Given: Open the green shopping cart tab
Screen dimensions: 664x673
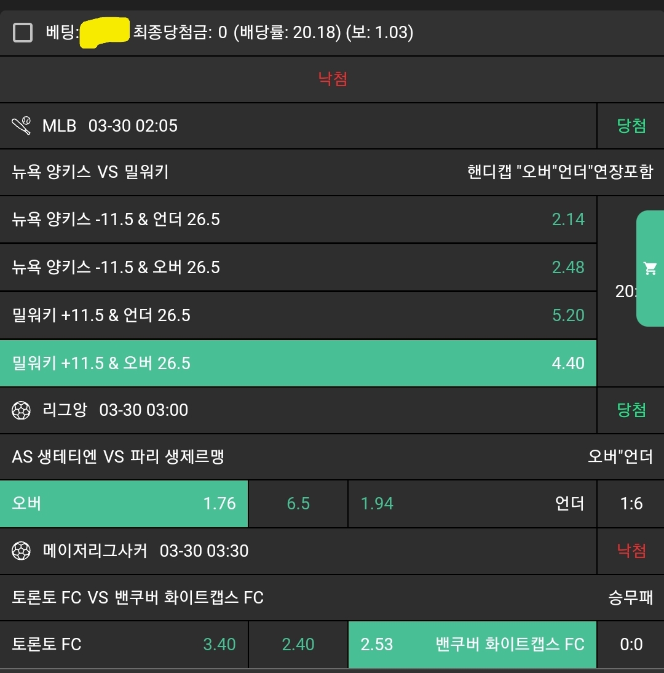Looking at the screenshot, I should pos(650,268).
★ ★ ★ ★ ★
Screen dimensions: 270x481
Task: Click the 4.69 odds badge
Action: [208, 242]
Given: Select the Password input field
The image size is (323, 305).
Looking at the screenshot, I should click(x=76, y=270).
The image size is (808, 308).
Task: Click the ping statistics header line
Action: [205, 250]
★ ★ ★ ★ ★
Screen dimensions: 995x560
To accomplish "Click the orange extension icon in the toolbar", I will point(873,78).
★ ★ ★ ★ ★
■ **What is being asked**
Bring together all lines in the records where the word "Given" is found.

■ **Output below**
Given: Open the green shopping cart tab
Given: Select the Password input field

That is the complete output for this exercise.